ExchangeRates.org.uk -
GBP/USD Exchange Rate Rises following Downbeat US Jobs Data
The Pound US Dollar (GBP/USD) exchange rate traded in a wide range last week, ultimately firming as the latest US employment data fell well below market expectations. The pairing closed the week at around $1.2802.
US Dollar (USD) Tumbles amid Surging Fed Rate Cut Bets
The US Dollar (USD) strengthened at the start of last week as escalating tensions in the Middle East served to sour global risk sentiment. However, surmounting expectations that the Federal Reserve could begin to lower interest rates in September limited USD’s upside potential. On Tuesday, the latest JOLT’s job openings figures printed higher than forecast, lending the ‘greenback’ some support, as signs of broader employment opportunities quelled concerns of a loosening US labour market. Additionally, the latest US consumer confidence index came in better than anticipated, signalling improving morale across US households. On Wednesday, the Federal Reserve then released its latest interest rate decision. While the central bank enacted a widely anticipated hold on interest rates, accompanying guidance signalled that the Fed will likely begin to reduce its base rate next month. As such, surging Fed rate cut bets weighed on USD exchange rates. A souring market sentiment on Thursday enabled the safe-haven ‘greenback’ to recoup some of its recent losses, in the wake of the Fed’s dovish tilt. Concerns of a weakening Chinese economy coupled with ramped-up geopolitical tensions in the Middle East saw investors once again favouring safer currencies amid gloomy trade. USD then struck multi-month lows on Friday, as the high-impact non-farm payrolls report significantly missed forecasts. Furthermore, US unemployment unexpectedly rose to 4.3%. The downbeat jobs data revived concerns of a notably cooling US labour market, in turn sparking a surge in Fed interest rate cut bets, which left USD in freefall as the week drew to a close.

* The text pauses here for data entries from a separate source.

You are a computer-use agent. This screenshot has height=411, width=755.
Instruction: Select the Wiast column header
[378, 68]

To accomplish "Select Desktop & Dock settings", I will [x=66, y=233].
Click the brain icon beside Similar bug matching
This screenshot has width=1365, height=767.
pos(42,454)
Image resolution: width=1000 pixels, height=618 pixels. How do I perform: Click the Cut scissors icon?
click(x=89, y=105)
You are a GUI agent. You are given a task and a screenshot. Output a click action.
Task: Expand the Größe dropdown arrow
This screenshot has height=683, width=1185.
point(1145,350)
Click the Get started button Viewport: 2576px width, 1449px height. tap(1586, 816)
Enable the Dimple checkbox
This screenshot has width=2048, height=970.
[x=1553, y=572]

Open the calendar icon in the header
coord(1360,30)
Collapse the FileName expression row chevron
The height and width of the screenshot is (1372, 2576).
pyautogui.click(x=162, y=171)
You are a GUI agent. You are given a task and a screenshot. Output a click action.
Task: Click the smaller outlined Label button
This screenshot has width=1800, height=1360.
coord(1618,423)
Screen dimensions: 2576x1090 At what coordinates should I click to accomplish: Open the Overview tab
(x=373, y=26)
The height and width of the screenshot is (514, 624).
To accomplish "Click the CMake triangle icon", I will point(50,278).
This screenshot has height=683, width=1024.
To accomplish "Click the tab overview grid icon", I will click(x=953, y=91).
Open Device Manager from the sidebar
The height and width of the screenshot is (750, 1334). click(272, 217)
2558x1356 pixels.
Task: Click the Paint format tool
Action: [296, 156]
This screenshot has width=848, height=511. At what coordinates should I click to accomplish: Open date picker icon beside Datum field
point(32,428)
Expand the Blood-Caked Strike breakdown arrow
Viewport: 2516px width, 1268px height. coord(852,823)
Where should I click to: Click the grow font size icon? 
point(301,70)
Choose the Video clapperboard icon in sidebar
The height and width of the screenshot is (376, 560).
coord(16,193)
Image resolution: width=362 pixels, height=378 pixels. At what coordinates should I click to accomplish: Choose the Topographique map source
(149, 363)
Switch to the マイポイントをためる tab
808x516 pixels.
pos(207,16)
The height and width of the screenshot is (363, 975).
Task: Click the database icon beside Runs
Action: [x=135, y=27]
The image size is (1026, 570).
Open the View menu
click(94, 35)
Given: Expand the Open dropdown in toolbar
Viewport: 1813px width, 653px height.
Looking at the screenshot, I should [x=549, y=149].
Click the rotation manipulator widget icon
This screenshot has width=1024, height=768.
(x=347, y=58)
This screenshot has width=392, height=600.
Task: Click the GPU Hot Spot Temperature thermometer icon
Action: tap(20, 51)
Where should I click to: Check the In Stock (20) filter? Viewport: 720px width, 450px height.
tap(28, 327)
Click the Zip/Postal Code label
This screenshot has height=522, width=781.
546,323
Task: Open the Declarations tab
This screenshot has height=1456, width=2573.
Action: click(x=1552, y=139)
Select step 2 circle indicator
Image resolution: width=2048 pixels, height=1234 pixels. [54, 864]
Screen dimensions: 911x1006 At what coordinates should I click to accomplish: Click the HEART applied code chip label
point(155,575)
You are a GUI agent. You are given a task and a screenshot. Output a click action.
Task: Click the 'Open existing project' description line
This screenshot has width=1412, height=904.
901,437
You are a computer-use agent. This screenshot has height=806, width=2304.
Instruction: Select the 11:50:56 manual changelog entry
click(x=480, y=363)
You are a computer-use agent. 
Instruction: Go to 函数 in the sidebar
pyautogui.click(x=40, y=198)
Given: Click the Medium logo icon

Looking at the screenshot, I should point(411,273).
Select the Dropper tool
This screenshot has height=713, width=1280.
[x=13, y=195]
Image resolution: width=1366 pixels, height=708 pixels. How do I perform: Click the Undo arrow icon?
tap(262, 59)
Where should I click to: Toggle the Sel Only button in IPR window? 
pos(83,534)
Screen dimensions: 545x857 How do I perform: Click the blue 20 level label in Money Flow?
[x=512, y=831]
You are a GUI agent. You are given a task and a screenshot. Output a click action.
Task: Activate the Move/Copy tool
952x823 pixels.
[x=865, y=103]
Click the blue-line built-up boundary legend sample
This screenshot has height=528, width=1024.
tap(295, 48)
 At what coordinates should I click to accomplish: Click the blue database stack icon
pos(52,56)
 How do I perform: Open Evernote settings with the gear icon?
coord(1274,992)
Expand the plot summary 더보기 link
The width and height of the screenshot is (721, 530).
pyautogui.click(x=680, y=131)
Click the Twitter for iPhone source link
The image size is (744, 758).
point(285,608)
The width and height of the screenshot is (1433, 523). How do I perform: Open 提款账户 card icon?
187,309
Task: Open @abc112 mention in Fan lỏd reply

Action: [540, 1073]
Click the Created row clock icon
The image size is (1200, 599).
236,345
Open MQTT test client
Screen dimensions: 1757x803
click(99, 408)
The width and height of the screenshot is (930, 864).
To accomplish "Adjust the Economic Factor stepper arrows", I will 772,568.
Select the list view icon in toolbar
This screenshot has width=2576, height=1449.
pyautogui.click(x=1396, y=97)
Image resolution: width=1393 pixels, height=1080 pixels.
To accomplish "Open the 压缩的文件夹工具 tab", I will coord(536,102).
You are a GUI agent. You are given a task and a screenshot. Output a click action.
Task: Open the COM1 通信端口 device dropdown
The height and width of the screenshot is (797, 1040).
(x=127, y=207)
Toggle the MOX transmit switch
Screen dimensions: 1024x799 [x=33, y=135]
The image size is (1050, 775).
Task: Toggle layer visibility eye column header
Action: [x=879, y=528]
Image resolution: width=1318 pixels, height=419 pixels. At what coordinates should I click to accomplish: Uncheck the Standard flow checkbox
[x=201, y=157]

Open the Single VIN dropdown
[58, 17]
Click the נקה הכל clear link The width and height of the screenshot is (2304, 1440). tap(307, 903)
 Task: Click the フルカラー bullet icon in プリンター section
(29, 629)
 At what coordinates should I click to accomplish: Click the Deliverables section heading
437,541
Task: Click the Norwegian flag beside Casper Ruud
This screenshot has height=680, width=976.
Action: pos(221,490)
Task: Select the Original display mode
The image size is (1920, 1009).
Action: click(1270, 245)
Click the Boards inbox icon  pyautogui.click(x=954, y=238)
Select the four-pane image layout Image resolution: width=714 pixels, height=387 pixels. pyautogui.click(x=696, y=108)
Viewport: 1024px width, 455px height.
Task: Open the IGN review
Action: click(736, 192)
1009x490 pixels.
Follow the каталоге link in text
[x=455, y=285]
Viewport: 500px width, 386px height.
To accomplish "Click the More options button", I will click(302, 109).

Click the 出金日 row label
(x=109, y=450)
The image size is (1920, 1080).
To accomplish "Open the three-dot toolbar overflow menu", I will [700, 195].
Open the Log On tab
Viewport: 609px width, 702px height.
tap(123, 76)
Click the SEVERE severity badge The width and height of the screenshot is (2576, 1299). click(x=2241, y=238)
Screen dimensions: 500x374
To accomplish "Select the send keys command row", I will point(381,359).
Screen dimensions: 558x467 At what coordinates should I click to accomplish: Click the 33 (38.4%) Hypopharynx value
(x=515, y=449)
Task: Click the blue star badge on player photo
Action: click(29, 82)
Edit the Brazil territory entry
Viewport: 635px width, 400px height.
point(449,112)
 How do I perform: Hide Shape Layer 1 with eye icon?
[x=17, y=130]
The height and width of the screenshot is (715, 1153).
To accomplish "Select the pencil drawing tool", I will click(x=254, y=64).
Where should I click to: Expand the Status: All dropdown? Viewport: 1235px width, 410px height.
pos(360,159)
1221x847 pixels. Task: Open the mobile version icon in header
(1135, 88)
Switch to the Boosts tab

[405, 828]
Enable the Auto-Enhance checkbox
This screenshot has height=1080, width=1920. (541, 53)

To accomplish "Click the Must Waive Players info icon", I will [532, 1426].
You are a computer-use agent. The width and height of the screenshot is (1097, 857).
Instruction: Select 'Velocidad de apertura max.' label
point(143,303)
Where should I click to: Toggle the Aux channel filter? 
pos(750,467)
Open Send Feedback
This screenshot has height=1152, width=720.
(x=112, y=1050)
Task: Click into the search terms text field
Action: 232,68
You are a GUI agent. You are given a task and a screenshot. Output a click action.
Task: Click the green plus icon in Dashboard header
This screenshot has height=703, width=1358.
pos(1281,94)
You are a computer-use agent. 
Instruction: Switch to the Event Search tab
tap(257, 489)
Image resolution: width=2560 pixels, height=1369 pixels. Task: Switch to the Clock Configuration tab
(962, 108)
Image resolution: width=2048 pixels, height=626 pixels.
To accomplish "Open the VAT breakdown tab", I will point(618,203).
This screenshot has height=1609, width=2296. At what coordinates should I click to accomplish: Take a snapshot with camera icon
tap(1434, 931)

Pound (GBP) Volatile as BoE Cuts Rates
The Pound (GBP) struggled to garner investor support on Monday as UK Chancellor Rachel Reeves revealed government plans to raise taxes and cut spending, in order to plug a £22 billion gap in public finances, inherited from years of Conservative rule. However, Reeves stated that no new tax plans would be implemented prior to the 2024 autumn budget, thereby cushioning GBP’s downside. On Tuesday, a lack of fresh UK data left Sterling exposed to losses, while increased Bank of England (BoE) interest rate cut speculations further stymied GBP. Ongoing BoE rate cut speculations left the Pound largely subdued on Wednesday, as markets braced for the central bank’s looming interest rate decision. Thursday saw GBP plunge to multi-week lows in the morning as investors awaited the BoE’s looming monetary policy update. In the afternoon, the bank delivered a widely anticipated quarter-point rate reduction, lowering its base rate from a sixteen-year high of 5.25% to 5%. However, with only five of the nine voting rate-setters opting for a rate reduction, alongside some hawkish forward guidance, GBP was able to recoup some of its losses as the session progressed. As the week drew to a close, hawkish remarks from BoE Chief Economist Huw Pill kept Sterling afloat. Pill cautioned against cutting rates again ‘too quickly’, lending Sterling modest support.
Pound US Dollar Exchange Rate Forecast: PMIs in Focus
Looking ahead, the latest ISM services PMI is due for release in the US. Should the index signal a return to growth in the vital sector, USD could rebound. A lack of high-impact UK data could see Britain’s finalised services PMI pulled into focus. Confirmation of accelerating services activity last month could lift GBP on Monday.